にこやかに声をかけるステュアート候に、レイチェルも微笑む。ステュアート候はその様子に満足そうに頷いた。そして、横にいるクロムに目を留める。

「君が噂の、クロム士爵だね。うちの船も以前は手ひどくやられたものだ。しかし、味方についてくれるとなれば心強い」

「いやあ、いつまた敵になるかなんてわかりませんよ。ここは窮屈だ」

 ステュアート候は、クロムを上から下まで舐め回すように見た。クロムは苦笑する。

「付き合う友人は選びなさい。お前は近い将来、王妃となる人間なのだから」

 ステュアート候はレイチェルに向かって言った。レイチェルは困惑して「お父様」と声を上げる。クロムは茶々を入れた。

「手ぇ出したりしませんよ。大変そうだ」

「いやなに、悪い虫はつくまい。オズウォルト嬢がついてくれているからね。これからも頼むよ」

 ステュアート候は、ジェーンの肩を叩く。ジェーンは微かに眉を顰めた。

「レイチェル。お前は私の、いや一族の期待を背負っているんだ。他の娘と同じように、他の男に熱を上げてもらっては困るからな――おや、これはブリュワー嬢」

 ナタリーは、何でもないかのように微笑んでいる。ステュアート候は軽く手を振って去っていった。四人はその姿が見えなくなるまで見送る。

「父が、失礼なことを言ってごめんなさい」

 レイチェルが沈黙を破る。ジェーンの指に自分の指を絡ませて握った。ジェーンはそれを握り返す。

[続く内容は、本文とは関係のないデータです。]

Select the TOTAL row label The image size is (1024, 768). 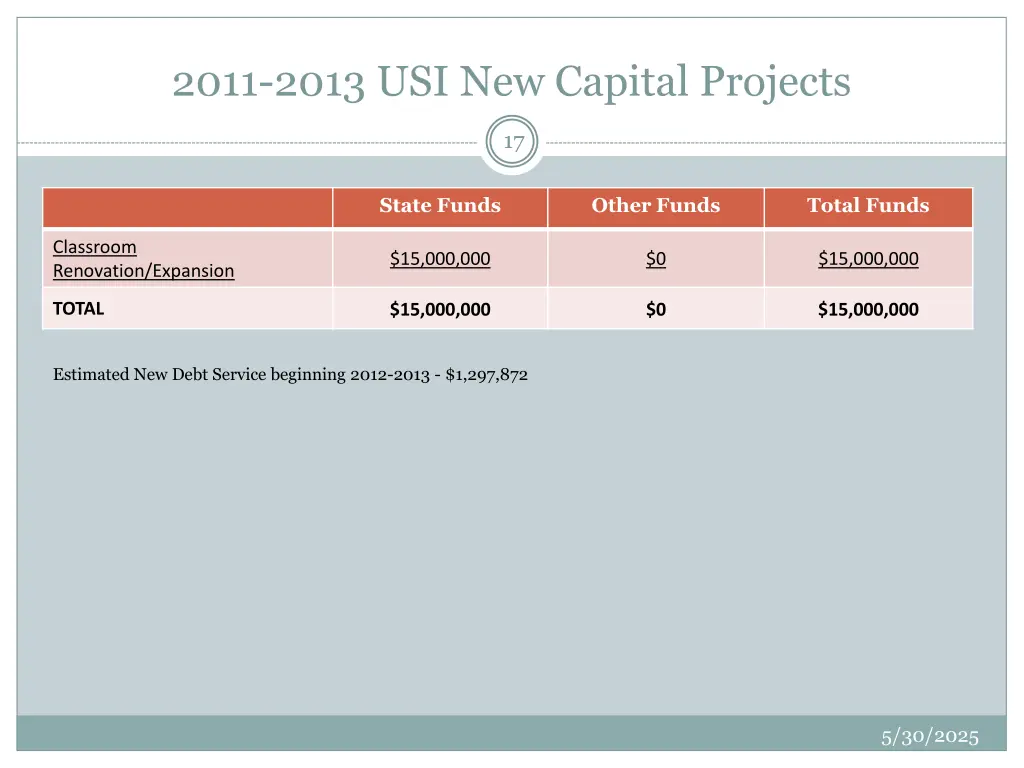(78, 309)
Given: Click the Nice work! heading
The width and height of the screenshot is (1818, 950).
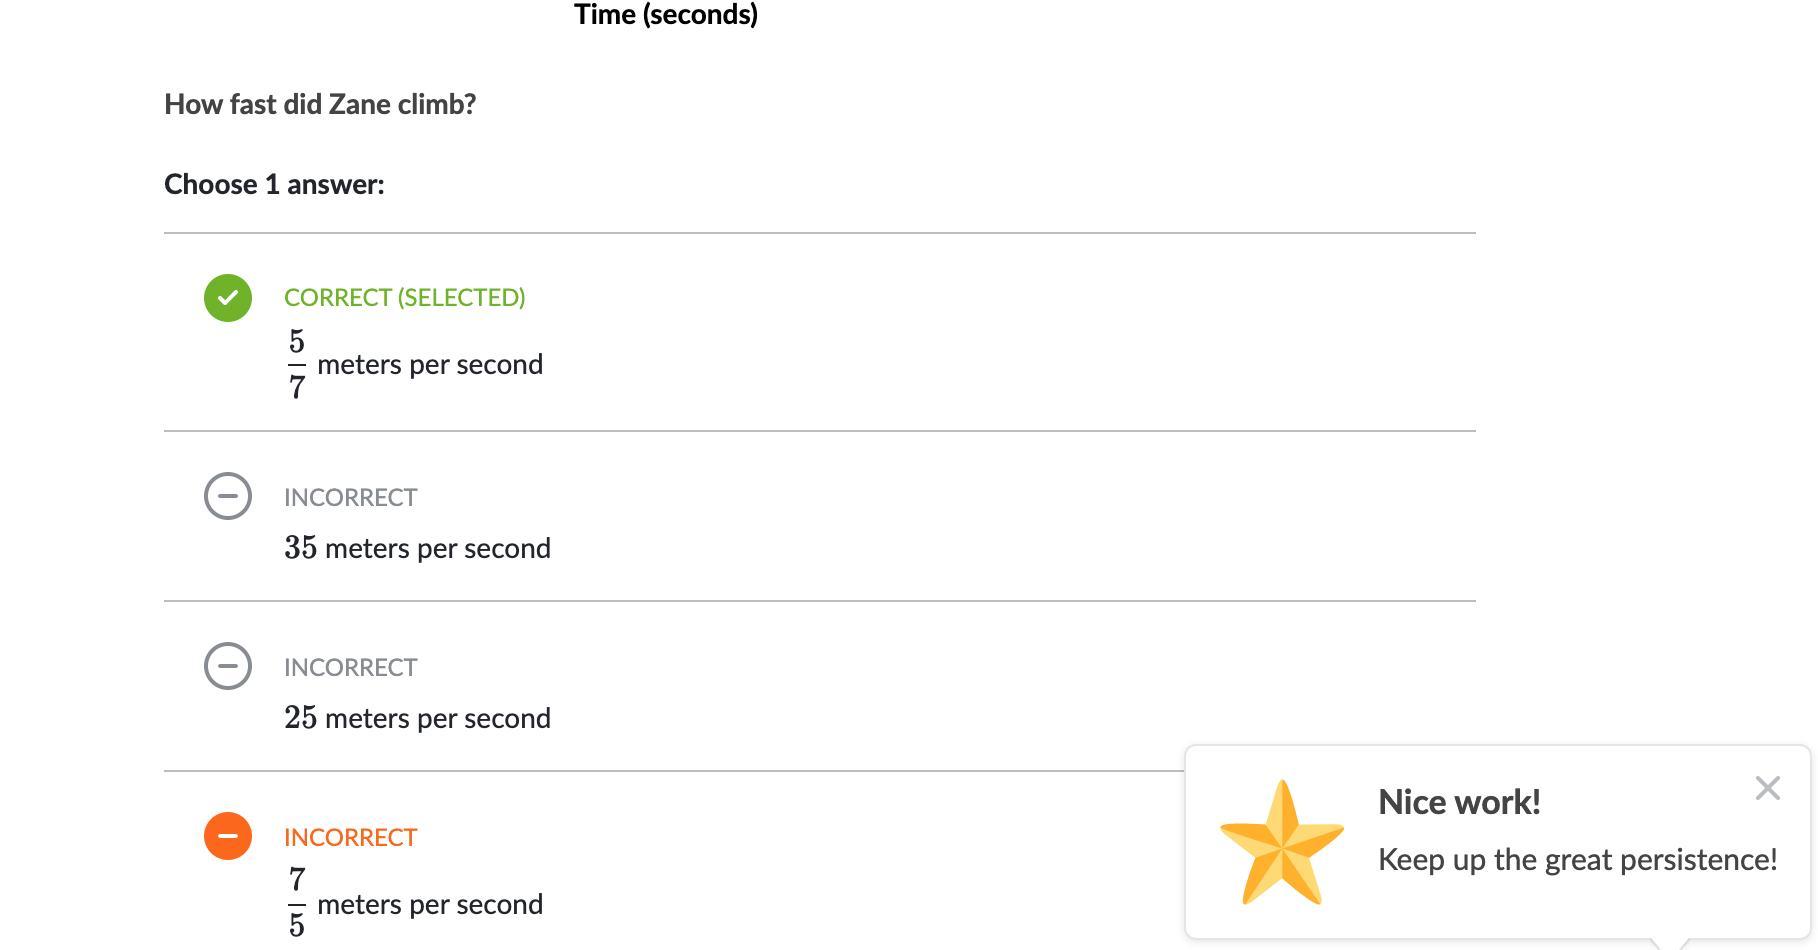Looking at the screenshot, I should tap(1458, 802).
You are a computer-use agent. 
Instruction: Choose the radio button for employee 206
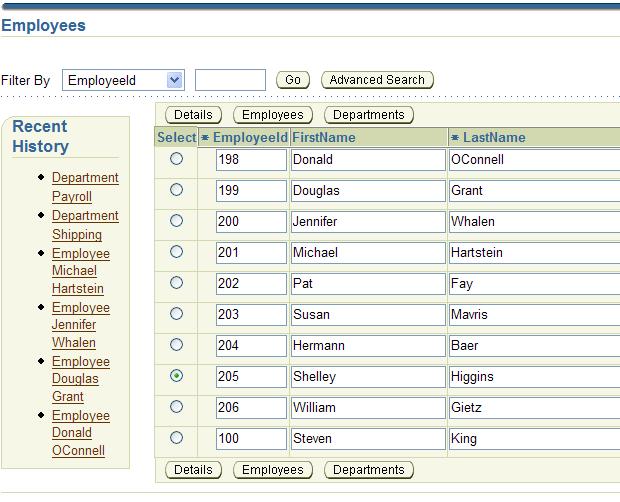click(x=177, y=407)
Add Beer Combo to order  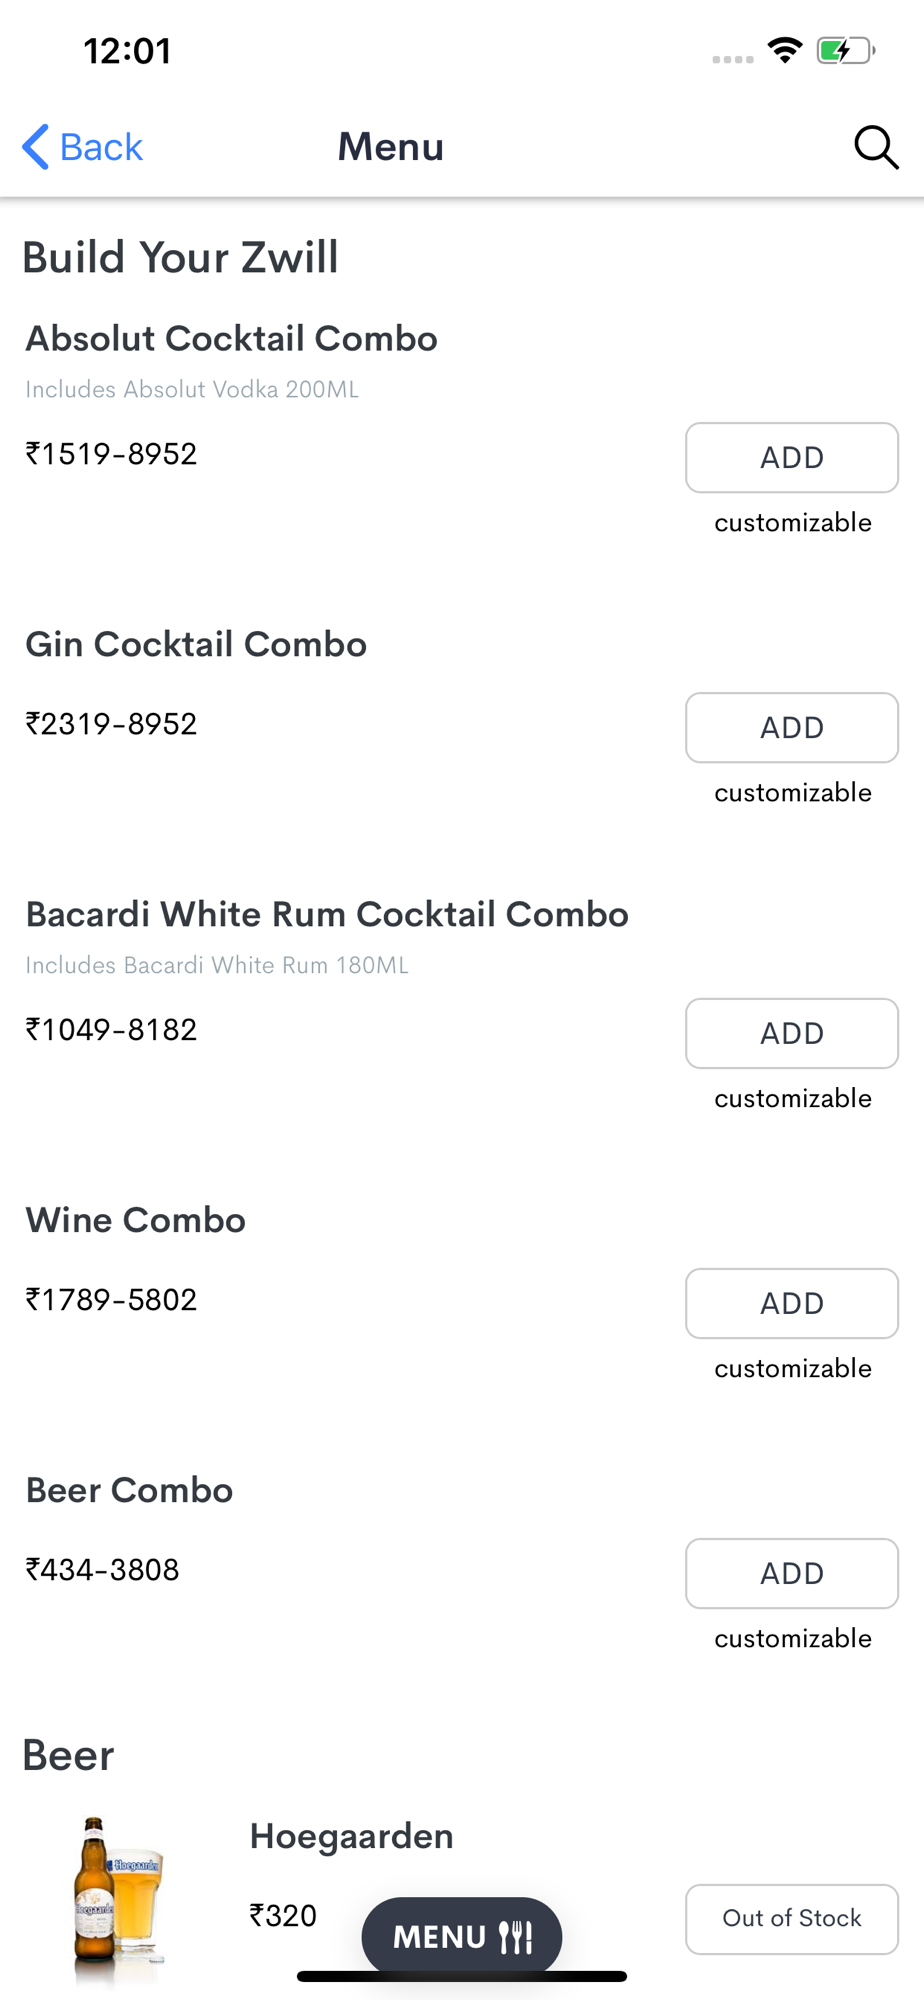point(791,1574)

「友とは自分にとって有益な者だ、わきまえなさい。そうお父様はおっしゃった。けれど私は、そうは思わない。だって、ジェーンやナタリーがこうして現実にいてくれるんですもの」

「当たり前だ! 損得だけで人とつきあったりしない」

 ジェーンはきっぱり言い切った。クロムも頷く。

「それは俺も同感だな。いざって時に、背中を預けられるやつ。そういうやつと〝友〟って言えたらいいよな」

「お前にもいるのか」

 ジェーンは興味深そうにクロムの方を見る。

「いるさ。いるから海の上でやっていける」

 海へ思いを馳せているであろうクロムを、ジェーンはまぶしそうに見つめた。レイチェルはそんなジェーンに、表情を曇らせた。